Section 1. Les erreurs de l’historicisme et de l’historisme : Karl Marx et les écoles historiques allemandes

L’objet de cette section est de mieux saisir ce que devrait être, pour Veblen, une analyse « évolutionniste » des processus historiques, à travers sa lecture de différentes tentatives d’intégration de l’histoire en économie. De fait, l’interprétation que Veblen a donnée du système marxien et des écoles historiques allemandes constitue une source d’information précieuse pour comprendre sa propre conception des processus historiques et identifier la place qu’il entend donner à l’histoire dans son économie « post-darwinienne ». L’analyse de Veblen est, à cet égard, d’autant plus intéressante qu’elle s’applique à des pensées plus ou moins représentatives de deux formes distinctes d’intégration de l’histoire dans la science économique. Il est courant, en effet, d’associer respectivement les écoles historiques allemandes et la pensée marxienne à l’une des deux approches distinguées par Karl Popper [1944] et couramment désignées par les termes d’« historisme » et d’« historicisme » 293 . Cette interprétation est, néanmoins, très approximative. Comme le rappelle Dockès [2002], la différence fondamentale entre les « historistes » et les « historicistes » tient à ce que les premiers mettent en avant la spécificité de chaque trajectoire historique jusqu’à dénier toute possibilité de généralisation théorique, tandis que les seconds affirment l’existence de lois de l’histoire dont la portée serait universelle. Dès lors, Dockès [2002] estime que les écoles historiques allemandes et le système marxien, loin de constituer des cas typiques de ces deux approches, empruntent à l’une et l’autre. Pour autant, distinguer l’historicisme de l’historisme n’en est pas moins utile pour appréhender la conception veblenienne des processus historiques. Cela permet, en effet, d’éclairer deux des principaux écueils que Veblen considère comme devant être évités dans le cadre d’une économie « post-darwinienne ». Ainsi s’oppose-t-il à la fois à la croyance des historicistes en l’existence de lois générales et nécessaires de l’histoire et au refus des historistes de théoriser l’évolution historique.

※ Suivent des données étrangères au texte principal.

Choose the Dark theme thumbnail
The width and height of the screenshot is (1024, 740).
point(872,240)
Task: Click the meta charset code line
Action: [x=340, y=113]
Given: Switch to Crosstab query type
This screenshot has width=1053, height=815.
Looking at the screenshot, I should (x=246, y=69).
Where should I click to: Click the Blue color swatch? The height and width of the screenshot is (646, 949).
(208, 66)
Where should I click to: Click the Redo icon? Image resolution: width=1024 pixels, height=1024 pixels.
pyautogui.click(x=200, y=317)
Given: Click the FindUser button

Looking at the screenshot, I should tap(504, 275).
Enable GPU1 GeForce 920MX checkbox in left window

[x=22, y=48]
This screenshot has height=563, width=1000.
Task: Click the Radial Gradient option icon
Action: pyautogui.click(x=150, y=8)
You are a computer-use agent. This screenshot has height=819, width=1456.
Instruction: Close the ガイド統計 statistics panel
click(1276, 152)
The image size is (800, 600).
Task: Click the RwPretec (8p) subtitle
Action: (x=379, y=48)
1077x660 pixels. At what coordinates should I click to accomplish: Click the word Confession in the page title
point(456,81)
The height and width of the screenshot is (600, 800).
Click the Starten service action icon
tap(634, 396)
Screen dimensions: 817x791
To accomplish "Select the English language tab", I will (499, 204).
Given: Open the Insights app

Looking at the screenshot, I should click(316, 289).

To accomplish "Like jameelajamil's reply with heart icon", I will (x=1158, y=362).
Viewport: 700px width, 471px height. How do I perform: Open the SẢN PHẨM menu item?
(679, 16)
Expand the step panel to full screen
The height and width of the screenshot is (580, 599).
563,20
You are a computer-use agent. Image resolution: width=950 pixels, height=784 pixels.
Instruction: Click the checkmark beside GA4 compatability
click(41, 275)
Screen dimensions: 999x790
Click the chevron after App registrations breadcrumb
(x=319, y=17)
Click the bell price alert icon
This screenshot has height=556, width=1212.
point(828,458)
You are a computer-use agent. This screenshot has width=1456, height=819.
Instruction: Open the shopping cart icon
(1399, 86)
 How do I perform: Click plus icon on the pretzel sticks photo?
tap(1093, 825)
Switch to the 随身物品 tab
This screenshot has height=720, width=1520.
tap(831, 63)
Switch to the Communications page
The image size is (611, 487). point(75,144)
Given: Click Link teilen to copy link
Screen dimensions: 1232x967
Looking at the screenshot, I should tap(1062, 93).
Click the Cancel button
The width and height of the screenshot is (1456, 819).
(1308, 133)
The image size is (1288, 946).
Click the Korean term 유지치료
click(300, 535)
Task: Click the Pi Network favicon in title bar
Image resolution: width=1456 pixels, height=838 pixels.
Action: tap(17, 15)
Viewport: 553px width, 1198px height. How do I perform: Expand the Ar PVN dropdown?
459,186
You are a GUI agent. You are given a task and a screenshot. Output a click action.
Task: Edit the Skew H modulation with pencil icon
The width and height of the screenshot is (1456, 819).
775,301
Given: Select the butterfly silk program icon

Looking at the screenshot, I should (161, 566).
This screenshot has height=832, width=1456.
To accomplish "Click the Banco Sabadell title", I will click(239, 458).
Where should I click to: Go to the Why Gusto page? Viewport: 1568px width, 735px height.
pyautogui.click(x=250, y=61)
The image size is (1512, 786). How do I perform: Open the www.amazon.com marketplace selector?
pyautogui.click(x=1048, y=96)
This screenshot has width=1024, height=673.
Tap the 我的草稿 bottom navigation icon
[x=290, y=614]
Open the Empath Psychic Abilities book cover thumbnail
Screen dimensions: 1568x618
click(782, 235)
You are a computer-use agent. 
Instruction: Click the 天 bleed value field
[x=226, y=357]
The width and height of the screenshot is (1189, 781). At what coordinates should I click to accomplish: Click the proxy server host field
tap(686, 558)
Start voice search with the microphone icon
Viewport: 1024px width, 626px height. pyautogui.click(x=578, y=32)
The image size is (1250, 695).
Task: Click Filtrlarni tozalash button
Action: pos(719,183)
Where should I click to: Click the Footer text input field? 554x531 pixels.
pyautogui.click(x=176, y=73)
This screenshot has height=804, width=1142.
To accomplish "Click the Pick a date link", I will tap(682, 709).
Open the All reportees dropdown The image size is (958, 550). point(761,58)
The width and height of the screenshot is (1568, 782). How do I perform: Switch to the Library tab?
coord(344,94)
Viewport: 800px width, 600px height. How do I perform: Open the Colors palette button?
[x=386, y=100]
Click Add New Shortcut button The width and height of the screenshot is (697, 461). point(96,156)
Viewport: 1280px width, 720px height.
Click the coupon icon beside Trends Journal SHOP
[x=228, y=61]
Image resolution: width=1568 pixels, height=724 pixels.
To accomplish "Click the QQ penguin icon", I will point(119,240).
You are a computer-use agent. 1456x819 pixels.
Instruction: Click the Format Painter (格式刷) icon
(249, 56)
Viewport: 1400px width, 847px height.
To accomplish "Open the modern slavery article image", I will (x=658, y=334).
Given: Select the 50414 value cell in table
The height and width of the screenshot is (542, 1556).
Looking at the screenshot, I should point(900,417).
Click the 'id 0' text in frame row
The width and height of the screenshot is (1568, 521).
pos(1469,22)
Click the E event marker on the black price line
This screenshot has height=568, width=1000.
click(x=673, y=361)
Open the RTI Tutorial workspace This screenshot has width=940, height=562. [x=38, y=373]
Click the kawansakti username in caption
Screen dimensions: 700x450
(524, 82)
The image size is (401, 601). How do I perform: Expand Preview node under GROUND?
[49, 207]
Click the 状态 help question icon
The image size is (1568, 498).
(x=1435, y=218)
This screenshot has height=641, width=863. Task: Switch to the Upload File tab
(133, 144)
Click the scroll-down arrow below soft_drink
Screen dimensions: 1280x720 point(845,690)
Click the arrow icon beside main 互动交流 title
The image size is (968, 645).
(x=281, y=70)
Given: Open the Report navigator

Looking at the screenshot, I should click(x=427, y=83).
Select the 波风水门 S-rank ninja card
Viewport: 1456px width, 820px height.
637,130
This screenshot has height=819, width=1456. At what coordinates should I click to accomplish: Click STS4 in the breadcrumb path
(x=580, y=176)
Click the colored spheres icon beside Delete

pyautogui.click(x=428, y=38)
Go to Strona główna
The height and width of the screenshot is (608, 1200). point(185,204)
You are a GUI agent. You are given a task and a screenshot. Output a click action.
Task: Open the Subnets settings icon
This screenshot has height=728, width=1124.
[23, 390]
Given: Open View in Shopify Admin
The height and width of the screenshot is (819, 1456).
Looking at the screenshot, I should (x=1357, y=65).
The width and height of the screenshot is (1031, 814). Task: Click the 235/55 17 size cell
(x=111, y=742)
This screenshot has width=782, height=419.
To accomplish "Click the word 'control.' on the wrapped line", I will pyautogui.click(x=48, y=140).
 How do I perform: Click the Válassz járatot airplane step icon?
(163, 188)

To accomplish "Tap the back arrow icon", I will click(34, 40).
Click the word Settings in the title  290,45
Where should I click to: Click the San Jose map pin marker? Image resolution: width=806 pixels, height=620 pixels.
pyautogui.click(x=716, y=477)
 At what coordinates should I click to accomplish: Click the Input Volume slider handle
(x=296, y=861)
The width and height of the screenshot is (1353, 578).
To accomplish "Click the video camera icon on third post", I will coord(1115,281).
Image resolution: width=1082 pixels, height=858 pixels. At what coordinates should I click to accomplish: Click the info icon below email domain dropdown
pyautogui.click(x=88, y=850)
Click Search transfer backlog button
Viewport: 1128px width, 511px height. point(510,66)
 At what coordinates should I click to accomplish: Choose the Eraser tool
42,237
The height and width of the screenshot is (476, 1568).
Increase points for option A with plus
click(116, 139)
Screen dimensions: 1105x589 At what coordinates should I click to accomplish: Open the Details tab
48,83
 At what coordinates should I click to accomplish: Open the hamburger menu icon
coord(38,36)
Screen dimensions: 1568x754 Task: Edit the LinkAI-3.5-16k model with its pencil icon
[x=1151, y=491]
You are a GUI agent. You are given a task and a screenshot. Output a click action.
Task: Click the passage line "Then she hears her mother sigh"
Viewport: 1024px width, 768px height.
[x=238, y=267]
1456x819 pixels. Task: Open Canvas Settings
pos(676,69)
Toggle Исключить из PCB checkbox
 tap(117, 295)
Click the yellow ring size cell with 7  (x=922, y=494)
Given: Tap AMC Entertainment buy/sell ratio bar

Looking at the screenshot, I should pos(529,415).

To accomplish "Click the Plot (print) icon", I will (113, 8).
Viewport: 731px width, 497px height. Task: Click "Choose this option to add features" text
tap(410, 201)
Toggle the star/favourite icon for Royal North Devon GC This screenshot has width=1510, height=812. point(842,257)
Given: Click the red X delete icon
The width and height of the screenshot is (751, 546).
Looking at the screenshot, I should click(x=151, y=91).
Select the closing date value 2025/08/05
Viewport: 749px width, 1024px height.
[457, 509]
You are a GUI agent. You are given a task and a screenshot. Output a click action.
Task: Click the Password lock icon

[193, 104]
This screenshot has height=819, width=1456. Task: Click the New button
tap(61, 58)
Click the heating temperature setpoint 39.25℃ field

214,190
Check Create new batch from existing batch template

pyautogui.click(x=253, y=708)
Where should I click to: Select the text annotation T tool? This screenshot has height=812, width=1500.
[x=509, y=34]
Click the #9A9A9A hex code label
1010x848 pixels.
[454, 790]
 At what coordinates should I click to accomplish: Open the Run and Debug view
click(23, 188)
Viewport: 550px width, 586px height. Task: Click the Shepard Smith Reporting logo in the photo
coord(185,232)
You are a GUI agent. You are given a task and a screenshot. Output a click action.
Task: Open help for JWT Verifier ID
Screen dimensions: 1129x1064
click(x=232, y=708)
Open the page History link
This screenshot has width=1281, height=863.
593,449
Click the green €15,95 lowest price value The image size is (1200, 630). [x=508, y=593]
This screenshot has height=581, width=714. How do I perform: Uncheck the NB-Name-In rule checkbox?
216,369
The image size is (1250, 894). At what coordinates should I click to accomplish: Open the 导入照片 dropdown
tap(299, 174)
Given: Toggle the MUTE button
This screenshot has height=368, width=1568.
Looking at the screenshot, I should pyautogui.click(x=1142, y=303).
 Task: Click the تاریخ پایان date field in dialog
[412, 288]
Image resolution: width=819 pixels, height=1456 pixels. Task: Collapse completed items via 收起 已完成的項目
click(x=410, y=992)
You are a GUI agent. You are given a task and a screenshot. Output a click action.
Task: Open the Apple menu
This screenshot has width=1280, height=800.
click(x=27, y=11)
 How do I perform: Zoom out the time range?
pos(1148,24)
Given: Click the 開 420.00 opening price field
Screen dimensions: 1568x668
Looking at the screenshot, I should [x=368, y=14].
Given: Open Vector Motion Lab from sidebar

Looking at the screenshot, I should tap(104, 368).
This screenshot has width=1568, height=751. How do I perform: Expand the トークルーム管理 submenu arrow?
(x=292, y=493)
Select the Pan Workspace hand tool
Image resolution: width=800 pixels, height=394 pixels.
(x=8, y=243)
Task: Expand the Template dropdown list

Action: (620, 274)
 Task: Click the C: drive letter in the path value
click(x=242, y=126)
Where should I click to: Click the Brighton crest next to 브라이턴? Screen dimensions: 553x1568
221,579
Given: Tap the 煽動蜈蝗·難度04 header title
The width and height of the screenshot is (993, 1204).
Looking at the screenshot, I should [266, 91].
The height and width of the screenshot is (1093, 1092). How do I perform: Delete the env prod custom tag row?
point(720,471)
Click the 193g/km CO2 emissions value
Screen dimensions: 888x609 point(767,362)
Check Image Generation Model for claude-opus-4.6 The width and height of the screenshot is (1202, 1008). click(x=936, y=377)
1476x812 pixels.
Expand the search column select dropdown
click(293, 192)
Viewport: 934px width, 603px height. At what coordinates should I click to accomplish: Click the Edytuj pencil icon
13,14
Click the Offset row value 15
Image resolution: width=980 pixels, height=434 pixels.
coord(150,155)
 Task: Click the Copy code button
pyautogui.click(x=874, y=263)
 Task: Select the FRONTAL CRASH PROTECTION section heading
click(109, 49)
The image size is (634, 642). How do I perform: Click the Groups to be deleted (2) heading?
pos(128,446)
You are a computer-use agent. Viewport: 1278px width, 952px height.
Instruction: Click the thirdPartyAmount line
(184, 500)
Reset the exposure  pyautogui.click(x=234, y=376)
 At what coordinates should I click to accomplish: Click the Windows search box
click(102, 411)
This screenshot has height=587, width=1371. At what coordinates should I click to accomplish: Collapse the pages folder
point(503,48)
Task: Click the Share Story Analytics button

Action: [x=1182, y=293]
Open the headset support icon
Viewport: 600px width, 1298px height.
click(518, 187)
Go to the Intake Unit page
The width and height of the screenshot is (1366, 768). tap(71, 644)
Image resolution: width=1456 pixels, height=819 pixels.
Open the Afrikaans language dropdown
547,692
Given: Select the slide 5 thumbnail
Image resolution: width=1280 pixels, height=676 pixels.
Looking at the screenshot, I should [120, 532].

Si Veblen interprète la pensée marxienne comme un historicisme d’inspiration hégélienne et utilitariste (1.1.), il considère que les écoles historiques allemandes regroupent des auteurs très différents dont l’approche s’apparente soit à l’historicisme, soit à l’historisme, soit à « l’évolutionnisme » (1.2.).

Notes
293.

Plus précisément, Popper [1944] isole les « thèses antinaturalistes de l’historicisme » (nous parlerons d’« historisme ») des « thèses pronaturalistes de l’historicisme » (c’est-à-dire « l’historicisme » proprement dit).